The Answer is No: “Baby, It’s Cold Outside” and Our Evolving Understanding of Consent
Put down the milk and cookies and gird your loins, guys, gals, and non-binary pals. The War on Christmas is here again. Starbucks released their holiday cups, alleged serial sexual harasser Bill O’Reilly is on Twitter forcing his Corgi to shill patriotic Christmas merch, and I’m writing an article about consent and “Baby, It’s Cold Outside.” Like those that have come before me, I’m no hero. I’m just doing my part for the war effort.
The song began life as a cutesy duet for Frank Loesser and his then-wife Lynn to perform at parties in the 1940s. Written to be flirtatious and playful, the song explicitly plays with the “pursuer” and “pursued” dynamic between the two singers, even going so far as to label the parts “Wolf” and “Mouse.”
Frank later sold the song for use in the 1949 romantic comedy, Neptune’s Daughter. In the movie, the song is performed twice by two separate couples. In the first couple, a man plays the “wolf” while a woman plays the “mouse.” With the second couple, however, the roles are reversed by a womanly wolf and a mousy man.
In the last seventy years, “Baby, It’s Cold Outside” has been covered dozens of times and inspired numerous rewrites and parodies. There’s, of course, the classic Dean Martin cover from 1959. Miss Piggy has given us two separate, very harassment-heavy versions – once in 1978 and again in 2014. And in 2010, Norah Jones and Willie Nelson graciously blessed us with my favorite version.
While the playful melody of “Baby, It’s Cold Outside” is pretty timeless, the lyrics are less-so. They’re highly specific to the culture in which they were created. This isn’t an inherently negative attribute by any means – heaps of both wonderful and terrible media can be labeled as a “product of their time.” It just means we may need to work a little harder to understand their context, both then and now.
In the 1940s, white-picket America wasn’t quite sure what to do with its women. While traditional values and gender roles were still paid a whole lot of lip service, many a woman could also afford to blow a kiss rebellion’s way every now and again. “Baby, It’s Cold Outside” is a great example of a couple negotiating not only with each other, but with the social rules and appearances of their culture.
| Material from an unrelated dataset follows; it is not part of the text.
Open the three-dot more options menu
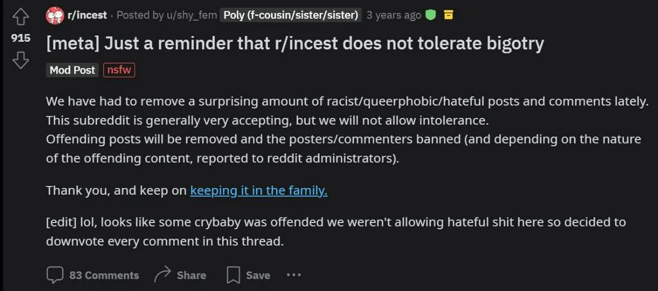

In Neptune’s Daughter, the gendered nature of this negotiation is played straight with the first couple, and subverted ostensibly for comedic purposes with the second.
However, this negotiation is highly complex and requires all parties to be aware of cultural norms, text, subtext, and uncommunicated desires. Frankly, it’s a bad system. There’s a whole lot of room for error, and the consequences of those errors can be devastating.
As the voices of people who had experienced violations of consent, including sexual assault and rape, became more amplified, the conversation became more explicit. There was clearly a need for more direct language and for better methods of limiting abuses of power. If someone said “no,” it should be heard as a “no” and not a coy invitation. If someone said “yes,” it should be heard as a “yes” and not an admission of moral depravity.
The emphasis on clearing up the language around consent continued in the 1990s with the “No means No” slogan. This was followed closely by the “yes means yes” slogan, which was attached to the existing model of affirmative consent. Affirmative consent requires a yes from all parties instead of just the absence of a no.
Over the last ten years, the lyrics of “Baby, It’s Cold Outside” have been held up against these new models of consent. While the song was clearly written with the assumption of consent, the language we now have helps to draw attention to the potential and real harms of relying on such an assumption in daily life.
The innocently crafted banter can quickly become sinister, especially if it echoes someone’s personal experiences. In time where a proper lady must toy with the rules and feign disinterest in her lover, “I simply must go, the answer is no” can be a half-hearted excuse made for propriety’s sake. But for many people who have been in a situation where their no was sincere and ignored, that same lyric can be a harsh reminder of a terrifying encounter with a “wolf.”
Several rewrites have been attempted to improve the consent in the song, including one by Lydia Liza and Josiah Lemanski and another by John Legend and Kelly Clarkson. They’re okay. While they don’t maintain the same playful seductiveness of the original, neither song takes itself too seriously and the results are quite silly and sweet. The most successful modern update, arguably, was delivered in 2010 by the characters of Kurt and Blaine on Glee. Using the original lyrics, this cover manages to maintain the song’s adorable chemistry while using a simple framing device to ditch any unsavory implications.
While we’ve clearly experienced a significant shift in our language around consent, the assumptions baked into “Baby, It’s Cold Outside” continue to survive and do harm. As recently as 2014, a fraternity was punished for displaying a homemade sign with the slogan, “No Means Yes, Yes Means Anal.”
The annual arguments about this song may seem ridiculous. Many are ridiculous. However, there is still a very real need for continued, nuanced, and public conversations about consent. These conversations are often very difficult and very, very important. So if “Baby, It’s Cold Outside” is the horse that conversation needs to ride in on each December, I’m more than fine with that.